Kartik Murali is not new to ‘Mankading’ controversy. In fact, he has ‘Mankaded’ two batsmen in first class cricket over the last two years.

Turning out for Surrey, Kartik ran out Alex Barrow of Somerset at Taunton in the county championship of 2013. The English media was critical of the Indian left-arm spinner but Kartik defended his act.

Turning out for Railways in the 2013-14 Ranji Trophy season, Kartik ‘Mankaded’ Bengal’s Sandipan Das in Delhi. The incident proved the trigger in a contest of frayed tempers. Again Kartik held his ground.

In spotlight

‘Mankading’ — a bowler running out the non-striker for backing up too far — is in the spotlight again after Sri Lanka’s Sachitra Senanayake ran out England’s Joss Buttler in the Birmingham ODI.

Kartik did not hold back his words when queried by The Hindu about this manner of dismissal. “The spirit of the game is a convenient bunker for those who question this legitimate form of dismissal. What is spirit of the game? Here you do not cheat, sledge or abuse a cricketer. You are just preventing the batsman from taking an unfair advantage.”

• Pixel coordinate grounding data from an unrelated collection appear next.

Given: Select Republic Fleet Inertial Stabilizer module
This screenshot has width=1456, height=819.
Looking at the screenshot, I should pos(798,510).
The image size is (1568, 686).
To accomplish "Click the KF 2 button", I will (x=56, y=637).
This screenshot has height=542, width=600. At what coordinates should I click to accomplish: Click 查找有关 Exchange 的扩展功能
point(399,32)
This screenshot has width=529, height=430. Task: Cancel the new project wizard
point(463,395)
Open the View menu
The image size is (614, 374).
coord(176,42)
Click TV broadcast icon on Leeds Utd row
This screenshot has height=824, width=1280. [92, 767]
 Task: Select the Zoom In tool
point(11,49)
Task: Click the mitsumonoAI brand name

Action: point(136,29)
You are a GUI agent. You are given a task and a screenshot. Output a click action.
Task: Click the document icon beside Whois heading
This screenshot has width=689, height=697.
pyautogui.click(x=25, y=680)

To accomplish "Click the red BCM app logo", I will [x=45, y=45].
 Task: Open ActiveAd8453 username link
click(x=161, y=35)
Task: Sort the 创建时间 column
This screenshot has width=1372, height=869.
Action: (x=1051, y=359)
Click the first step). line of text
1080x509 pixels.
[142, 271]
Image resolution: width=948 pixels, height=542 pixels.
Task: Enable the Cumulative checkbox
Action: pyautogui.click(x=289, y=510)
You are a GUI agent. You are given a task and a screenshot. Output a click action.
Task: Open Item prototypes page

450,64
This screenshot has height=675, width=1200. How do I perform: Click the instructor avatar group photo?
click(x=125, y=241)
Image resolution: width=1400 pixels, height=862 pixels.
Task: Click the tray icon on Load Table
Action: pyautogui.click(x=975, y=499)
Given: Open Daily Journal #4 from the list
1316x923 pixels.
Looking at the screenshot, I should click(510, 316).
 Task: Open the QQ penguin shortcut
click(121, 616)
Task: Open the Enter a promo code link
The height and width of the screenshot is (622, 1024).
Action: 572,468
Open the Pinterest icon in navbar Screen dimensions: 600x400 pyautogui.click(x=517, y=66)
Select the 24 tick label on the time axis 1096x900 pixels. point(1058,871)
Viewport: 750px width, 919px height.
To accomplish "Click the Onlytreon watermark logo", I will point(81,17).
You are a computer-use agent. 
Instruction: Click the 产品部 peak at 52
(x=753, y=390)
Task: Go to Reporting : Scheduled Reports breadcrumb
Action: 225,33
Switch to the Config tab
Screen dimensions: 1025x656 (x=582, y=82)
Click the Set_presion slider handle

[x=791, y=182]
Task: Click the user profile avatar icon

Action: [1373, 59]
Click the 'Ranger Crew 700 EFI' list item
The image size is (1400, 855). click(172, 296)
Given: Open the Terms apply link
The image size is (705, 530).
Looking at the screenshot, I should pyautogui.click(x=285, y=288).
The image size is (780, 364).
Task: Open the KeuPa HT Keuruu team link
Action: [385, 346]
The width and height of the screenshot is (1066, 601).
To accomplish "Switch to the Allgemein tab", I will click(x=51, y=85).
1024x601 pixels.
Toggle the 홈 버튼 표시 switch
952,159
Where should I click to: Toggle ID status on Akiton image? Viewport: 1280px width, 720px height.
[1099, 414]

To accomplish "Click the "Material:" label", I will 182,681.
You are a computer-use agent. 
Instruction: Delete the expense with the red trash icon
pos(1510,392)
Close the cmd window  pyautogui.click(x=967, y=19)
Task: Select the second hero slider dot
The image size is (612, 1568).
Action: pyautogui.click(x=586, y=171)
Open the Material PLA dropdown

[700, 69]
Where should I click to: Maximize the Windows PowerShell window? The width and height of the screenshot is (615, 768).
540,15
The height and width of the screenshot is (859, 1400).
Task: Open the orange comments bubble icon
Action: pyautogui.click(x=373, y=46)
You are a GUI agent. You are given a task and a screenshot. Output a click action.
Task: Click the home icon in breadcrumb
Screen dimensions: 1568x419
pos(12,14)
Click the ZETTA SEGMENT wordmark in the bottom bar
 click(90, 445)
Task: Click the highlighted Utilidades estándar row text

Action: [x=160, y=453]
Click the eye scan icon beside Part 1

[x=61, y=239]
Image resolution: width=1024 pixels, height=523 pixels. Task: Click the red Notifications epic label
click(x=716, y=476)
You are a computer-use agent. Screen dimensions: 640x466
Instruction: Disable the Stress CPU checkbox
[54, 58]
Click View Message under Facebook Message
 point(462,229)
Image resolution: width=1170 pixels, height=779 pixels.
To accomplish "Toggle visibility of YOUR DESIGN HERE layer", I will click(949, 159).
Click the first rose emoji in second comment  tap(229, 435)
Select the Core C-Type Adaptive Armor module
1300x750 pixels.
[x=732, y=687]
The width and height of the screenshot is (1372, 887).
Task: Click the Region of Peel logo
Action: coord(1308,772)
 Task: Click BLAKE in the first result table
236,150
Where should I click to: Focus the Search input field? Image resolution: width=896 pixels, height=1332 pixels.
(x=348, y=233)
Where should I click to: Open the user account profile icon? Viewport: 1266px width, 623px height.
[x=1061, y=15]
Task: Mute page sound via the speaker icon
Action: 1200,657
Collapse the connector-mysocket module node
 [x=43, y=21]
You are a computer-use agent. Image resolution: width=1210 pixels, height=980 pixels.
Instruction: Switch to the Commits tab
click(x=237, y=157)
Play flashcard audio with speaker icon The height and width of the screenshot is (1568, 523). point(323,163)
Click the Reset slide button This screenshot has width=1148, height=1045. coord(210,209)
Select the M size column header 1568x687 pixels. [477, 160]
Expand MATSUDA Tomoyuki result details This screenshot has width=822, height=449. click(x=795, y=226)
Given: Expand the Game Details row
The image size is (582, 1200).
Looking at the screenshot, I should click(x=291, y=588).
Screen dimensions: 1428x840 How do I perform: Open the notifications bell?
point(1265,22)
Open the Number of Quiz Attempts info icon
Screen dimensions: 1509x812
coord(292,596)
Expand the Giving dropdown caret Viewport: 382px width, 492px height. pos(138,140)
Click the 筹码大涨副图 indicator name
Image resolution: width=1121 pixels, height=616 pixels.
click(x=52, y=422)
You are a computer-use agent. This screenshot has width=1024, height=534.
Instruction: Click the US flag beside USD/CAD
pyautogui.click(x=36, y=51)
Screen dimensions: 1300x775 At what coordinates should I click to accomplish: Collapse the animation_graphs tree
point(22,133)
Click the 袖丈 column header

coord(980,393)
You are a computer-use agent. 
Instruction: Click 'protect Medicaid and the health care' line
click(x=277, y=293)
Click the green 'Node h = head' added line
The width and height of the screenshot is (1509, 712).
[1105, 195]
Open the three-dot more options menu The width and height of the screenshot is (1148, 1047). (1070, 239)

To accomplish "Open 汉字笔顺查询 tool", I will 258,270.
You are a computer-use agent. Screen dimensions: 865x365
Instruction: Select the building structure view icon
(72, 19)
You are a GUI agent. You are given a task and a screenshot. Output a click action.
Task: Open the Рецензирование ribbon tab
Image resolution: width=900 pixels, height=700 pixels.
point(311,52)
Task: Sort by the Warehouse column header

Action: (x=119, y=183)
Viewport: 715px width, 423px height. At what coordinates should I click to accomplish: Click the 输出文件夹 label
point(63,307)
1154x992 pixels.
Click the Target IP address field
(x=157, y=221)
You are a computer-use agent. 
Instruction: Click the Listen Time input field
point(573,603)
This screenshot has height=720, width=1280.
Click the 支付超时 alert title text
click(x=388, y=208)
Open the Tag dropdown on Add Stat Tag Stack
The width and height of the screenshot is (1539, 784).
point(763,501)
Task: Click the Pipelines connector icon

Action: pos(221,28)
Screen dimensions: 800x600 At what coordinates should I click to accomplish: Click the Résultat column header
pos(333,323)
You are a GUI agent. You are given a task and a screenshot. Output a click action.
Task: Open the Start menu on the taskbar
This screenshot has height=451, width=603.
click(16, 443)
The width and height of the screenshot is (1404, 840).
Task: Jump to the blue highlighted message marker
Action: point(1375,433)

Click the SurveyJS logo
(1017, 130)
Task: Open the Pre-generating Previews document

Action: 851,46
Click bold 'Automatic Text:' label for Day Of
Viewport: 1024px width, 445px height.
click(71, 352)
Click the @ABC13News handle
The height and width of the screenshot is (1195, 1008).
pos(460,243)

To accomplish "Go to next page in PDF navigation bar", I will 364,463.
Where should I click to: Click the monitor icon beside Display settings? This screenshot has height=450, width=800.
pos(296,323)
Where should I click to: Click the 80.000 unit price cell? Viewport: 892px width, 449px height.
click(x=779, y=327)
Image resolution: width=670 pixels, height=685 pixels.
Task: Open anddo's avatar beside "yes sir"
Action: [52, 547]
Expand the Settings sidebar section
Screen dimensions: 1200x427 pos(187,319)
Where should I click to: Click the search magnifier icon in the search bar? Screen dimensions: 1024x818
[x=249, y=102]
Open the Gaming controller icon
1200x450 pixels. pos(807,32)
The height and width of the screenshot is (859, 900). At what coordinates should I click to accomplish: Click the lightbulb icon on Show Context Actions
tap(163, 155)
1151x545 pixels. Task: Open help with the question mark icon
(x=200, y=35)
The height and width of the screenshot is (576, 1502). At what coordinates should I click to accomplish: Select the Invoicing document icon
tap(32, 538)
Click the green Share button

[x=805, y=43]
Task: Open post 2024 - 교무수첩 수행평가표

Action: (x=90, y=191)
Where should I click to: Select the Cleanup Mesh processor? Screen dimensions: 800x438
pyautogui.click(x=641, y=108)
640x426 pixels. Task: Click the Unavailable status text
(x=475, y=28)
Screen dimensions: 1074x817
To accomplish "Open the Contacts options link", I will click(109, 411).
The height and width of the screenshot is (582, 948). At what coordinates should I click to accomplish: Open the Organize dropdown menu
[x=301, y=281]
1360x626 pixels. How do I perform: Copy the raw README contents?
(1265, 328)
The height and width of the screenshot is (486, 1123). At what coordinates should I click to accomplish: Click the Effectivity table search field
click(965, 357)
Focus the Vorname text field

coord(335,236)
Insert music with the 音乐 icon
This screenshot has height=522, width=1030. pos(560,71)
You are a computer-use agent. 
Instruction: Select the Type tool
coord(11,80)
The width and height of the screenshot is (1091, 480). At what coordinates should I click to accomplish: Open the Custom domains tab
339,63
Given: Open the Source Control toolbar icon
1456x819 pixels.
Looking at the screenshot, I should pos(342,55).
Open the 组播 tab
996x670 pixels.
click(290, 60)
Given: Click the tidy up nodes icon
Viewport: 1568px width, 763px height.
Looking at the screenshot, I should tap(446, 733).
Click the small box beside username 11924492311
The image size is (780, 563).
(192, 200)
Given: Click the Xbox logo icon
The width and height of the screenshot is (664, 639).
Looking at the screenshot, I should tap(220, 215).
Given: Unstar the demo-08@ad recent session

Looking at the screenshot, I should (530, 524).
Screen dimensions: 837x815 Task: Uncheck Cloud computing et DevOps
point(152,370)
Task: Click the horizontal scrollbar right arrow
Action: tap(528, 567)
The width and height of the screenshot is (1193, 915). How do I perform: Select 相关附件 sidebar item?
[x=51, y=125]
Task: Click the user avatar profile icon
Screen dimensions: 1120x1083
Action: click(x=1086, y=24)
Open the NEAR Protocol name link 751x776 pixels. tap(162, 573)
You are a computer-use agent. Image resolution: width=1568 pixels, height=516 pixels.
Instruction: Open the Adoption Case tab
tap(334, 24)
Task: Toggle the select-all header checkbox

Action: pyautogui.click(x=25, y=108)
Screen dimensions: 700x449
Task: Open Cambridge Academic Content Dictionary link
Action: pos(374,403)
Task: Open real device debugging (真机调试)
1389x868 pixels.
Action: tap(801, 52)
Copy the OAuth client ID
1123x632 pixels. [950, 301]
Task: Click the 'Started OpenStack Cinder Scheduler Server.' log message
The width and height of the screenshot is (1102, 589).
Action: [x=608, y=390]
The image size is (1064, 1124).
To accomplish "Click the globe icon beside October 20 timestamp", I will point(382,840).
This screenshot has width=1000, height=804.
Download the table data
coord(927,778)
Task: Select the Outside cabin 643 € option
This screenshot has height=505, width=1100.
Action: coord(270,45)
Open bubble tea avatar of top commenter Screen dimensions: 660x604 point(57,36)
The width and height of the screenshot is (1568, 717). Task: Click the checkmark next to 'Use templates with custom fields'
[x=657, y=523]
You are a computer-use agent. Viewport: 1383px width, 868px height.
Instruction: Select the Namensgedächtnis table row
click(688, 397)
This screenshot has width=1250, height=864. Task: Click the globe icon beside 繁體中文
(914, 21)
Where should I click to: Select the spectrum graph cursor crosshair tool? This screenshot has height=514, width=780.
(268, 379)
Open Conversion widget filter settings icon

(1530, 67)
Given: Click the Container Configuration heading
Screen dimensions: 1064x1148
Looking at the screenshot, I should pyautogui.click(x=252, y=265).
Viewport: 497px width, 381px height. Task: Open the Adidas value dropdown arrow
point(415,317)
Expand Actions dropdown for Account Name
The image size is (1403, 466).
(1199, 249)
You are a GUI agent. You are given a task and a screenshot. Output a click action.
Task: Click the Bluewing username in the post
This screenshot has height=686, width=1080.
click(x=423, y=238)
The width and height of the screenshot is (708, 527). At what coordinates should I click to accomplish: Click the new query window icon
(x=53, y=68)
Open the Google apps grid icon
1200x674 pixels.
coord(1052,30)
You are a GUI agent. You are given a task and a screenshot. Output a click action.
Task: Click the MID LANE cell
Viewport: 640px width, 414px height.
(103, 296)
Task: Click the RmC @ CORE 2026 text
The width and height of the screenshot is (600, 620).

According to ICC Law 42.15, “The bowler is permitted, before releasing the ball and provided he has not completed his usual delivery swing, to attempt to run out the non-striker.”

Kartik says, “Despite the clear law, it is highly insulting for the bowler when the umpires, as a custom, ask the fielding captain whether he wants to stand by the appeal or not. If the captain doesn’t stand by it, the bowler looks like an idiot. The spirit of the game is a much-abused term.”

He added, “In Taunton, I warned Barrow thrice before running him out. In Delhi, Das was warned twice by me. Still they continued to back up too far. A yard could be the difference between a direct hit and a run-out.”

How about stumping

When the batsman was overbalanced or deceived in flight to be stumped with his foot over the crease, there was no argument about the dismissal, the 37-year-old former India bowler said. “So why should there be an argument when he is caught out of the crease at the non-striker’s end. Isn’t the bowler penalised for a no-ball by the narrowest of margins? More than an extra run, aren’t free hits given?”

Kartik felt the entire game was designed to favour batsmen. “The laws are designed to help batsmen, to see boundaries and sixes, no question about that. In the shorter forms, even the ropes are brought in. The bowler is already up against it.”